Reconsidering (RED) | Arts & Culture | Halifax, Nova Scotia | THE COAST

Reconsidering (RED)

According to Motorola, “saving lives is sexy,” but does buying celebrity-endorsed products help or harm?

Red is a complex colour, rich in 
meanings, connections and contradictions. Over the past few years (Product)RED has added more to consider.


(Product)RED is a family of consumer brands within brands. You can buy (RED) clothes at Gap, shoes from Converse and digital stuff from Apple. According to the (RED) manifesto online: “If you buy a (RED) product, or sign up for a (RED) service, at no cost to you, a (RED) company will give some of its profits to buy and distribute anti-
retroviral medicine for our brothers and sisters dying of AIDS in Africa.”


John Cameron, assistant professor at Dalhousie University’s department of international development studies, recently wondered about this while researching the online presence of (Product)RED. He came across an ad on YouTube for (RED) Motorola cellphones. Cameron recalls a barely dressed woman dancing sexily and then---the kicker---the tag line stated: “Saving lives is sexy.”


Using sex is advertising status quo---and has been for decades---but what the ad didn’t declare, Cameron says, is that an essential coating for components in all cellphones, called coltan, is derived from a mineral mined in the Democratic Republic of Congo. And, “It fuels the civil conflict there,” says Cameron.
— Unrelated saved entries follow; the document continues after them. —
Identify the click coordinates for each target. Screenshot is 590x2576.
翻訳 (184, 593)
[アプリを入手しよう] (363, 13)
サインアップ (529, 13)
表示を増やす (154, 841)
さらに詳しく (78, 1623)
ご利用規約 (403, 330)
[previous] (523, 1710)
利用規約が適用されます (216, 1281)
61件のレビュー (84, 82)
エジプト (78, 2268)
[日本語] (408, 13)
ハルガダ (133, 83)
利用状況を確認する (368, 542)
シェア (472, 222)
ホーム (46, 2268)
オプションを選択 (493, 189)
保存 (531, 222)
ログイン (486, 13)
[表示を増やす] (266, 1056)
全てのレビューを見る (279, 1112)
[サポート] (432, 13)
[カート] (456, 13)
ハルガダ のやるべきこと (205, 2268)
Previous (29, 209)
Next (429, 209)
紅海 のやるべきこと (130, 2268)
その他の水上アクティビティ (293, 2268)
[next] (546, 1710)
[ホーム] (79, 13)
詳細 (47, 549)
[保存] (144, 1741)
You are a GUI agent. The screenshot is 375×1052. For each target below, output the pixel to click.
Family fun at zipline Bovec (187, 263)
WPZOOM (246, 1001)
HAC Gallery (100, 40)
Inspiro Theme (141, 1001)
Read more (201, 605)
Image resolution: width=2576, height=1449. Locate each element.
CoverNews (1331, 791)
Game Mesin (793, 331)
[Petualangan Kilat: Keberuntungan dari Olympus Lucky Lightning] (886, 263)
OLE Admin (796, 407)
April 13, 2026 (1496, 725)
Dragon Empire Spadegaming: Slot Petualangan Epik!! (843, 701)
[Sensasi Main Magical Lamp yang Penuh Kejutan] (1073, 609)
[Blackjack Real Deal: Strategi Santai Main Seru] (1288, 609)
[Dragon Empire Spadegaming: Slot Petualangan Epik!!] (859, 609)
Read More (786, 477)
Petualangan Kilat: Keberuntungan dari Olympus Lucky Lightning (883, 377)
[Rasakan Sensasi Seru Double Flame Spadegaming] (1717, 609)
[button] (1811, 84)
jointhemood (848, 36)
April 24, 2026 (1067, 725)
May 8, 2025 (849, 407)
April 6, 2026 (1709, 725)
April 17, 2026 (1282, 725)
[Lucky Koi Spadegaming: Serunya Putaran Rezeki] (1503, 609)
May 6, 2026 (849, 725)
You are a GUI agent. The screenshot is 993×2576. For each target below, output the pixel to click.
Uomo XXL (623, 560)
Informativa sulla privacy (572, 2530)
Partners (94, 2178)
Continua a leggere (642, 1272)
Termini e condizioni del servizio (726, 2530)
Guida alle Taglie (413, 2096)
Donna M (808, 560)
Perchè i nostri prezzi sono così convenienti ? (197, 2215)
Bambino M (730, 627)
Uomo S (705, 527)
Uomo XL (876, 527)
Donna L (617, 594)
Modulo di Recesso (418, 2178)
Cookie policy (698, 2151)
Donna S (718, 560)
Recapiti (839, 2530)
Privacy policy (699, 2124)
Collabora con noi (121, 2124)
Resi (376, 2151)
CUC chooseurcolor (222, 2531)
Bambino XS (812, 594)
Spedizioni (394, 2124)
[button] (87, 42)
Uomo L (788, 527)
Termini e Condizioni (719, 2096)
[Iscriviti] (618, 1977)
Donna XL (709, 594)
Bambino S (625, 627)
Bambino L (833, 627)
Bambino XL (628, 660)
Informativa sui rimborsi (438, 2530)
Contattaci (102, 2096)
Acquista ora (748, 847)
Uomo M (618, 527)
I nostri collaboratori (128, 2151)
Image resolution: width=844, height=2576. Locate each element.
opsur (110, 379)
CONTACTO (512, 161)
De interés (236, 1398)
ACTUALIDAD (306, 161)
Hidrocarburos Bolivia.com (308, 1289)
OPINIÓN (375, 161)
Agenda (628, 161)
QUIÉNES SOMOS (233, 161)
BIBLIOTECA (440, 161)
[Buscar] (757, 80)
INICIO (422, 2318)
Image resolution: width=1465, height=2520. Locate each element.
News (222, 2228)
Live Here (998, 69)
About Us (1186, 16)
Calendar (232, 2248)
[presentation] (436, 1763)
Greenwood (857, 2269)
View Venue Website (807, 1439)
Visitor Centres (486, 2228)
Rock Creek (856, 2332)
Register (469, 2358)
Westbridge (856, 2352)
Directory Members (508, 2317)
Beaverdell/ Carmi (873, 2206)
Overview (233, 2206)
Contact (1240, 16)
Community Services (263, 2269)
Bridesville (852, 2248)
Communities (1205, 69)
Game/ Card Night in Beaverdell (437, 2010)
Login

Much like blood- or conflict-diamonds, whoever controls coltan mines in the DRC, whether rebel groups, government or mining companies, funds their causes---and only their own causes.


Around the same time as this discovery, Cameron was talking to Anna Haanstra, a graduate student in international development studies. She mentioned a conversation when she was asked what she was studying. When Haanstra replied, someone said, “Oh that’s a sexy thing to be studying.”


These experiences led Cameron and Haanstra to co-author a presentation: “Development Made Sexy: How It Got That Way and What It Means.” The talk, noon on February 7 (the last day of International Days at Dalhousie), is part of “research in progress,” says Cameron, who co-ordinates his department’s Global Development Seminar Series with colleague Nissim Mannathukkaren.


Their research goal is not to declare efforts such as (Product)RED as “inherently bad,” Cameron says. But, he adds, “It’s tied so very closely to buying more stuff.” And that stuff is usually produced by the poor in the figurative south, while those in the wealthier north just have to buy it.


“There is value in reaching a broader audience,” Haanstra explains. “But the ‘sex sells’ approach may oversimplify complex issues and places the spotlight not on southern countries and people but rather on donors and activists from the north.


“Other possible implications can be that certain development issues are overlooked because media doesn’t deem them ‘sexy’ enough or a sexy celeb has not taken on the cause.”


Finally, and most importantly, she adds, the abilities and individual efforts of the very people facing poverty to end that condition are overlooked. Agents of change in the local communities are potentially cast as “passive victims,” while outsiders from the so-called developed world hold the key to solutions “without questioning whether we are a source of the problem.”


The use of celebrity attention-grabbers is not new. Actor Audrey Hepburn was an ambassador for the United Nations well before Angelina Jolie was born. Then there was Live Aid in the mid-’80s. Live Aid founder Bob Geldof was dogged by questions about the appearance of paternalism in rich rock stars playing short sets on stages far from starved lands. Cameron says he hadn’t considered Live Aid in this context.


“I think Live Aid provided a concrete reference point for how celebrities could reach a broader audience,” Haanstra agrees.


Clearly it’s a question of degrees or intensity. Today, messages move faster, are repeated more often, are found in more places and attempt to be more seductive. “I think because the use of celeb sex appeal coincides so nicely with our consumption model and does not necessarily require a radical change or re-evaluation of how we live, it will be around for a while and likely intensify,” Haanstra says.